-- Data rows --
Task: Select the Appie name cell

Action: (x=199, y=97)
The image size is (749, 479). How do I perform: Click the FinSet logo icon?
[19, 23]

==

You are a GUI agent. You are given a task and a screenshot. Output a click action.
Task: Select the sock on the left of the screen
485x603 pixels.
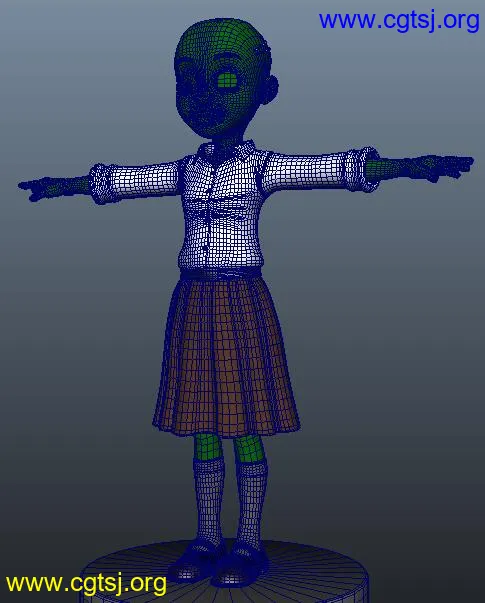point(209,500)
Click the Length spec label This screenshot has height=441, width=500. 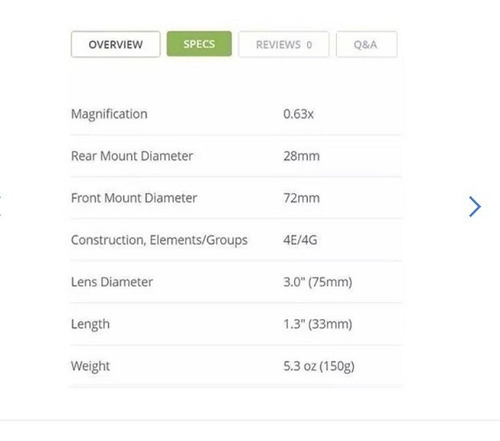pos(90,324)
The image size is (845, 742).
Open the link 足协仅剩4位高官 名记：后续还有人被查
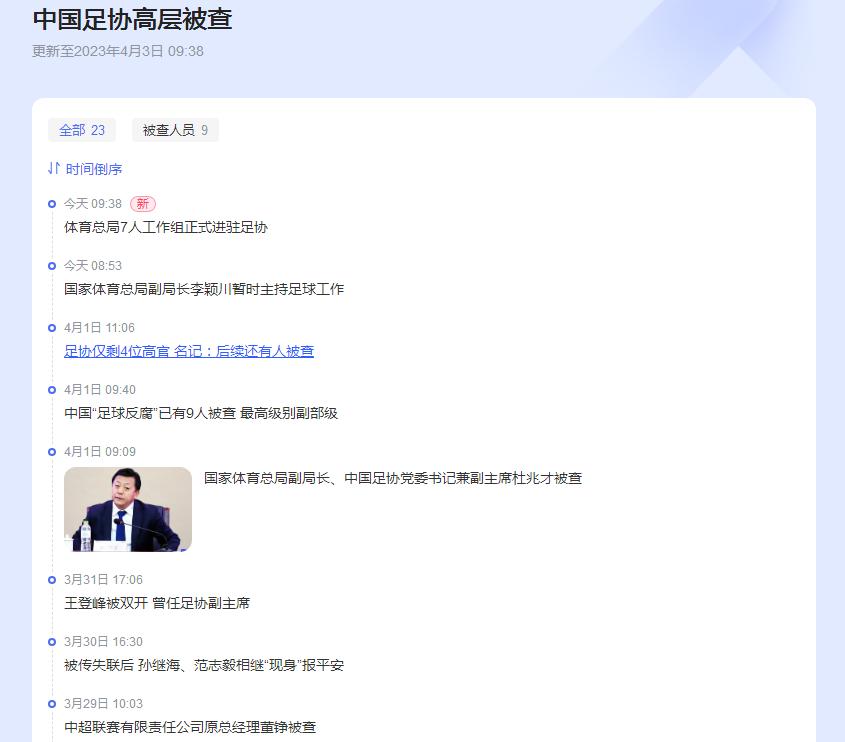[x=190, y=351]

-- Request --
Extract every line of the data above that contains the string "image". The match is case-sensitive.

-- Final result --
The image size is (749, 479). How do I perform: Click the FinSet logo icon?
The image size is (845, 742).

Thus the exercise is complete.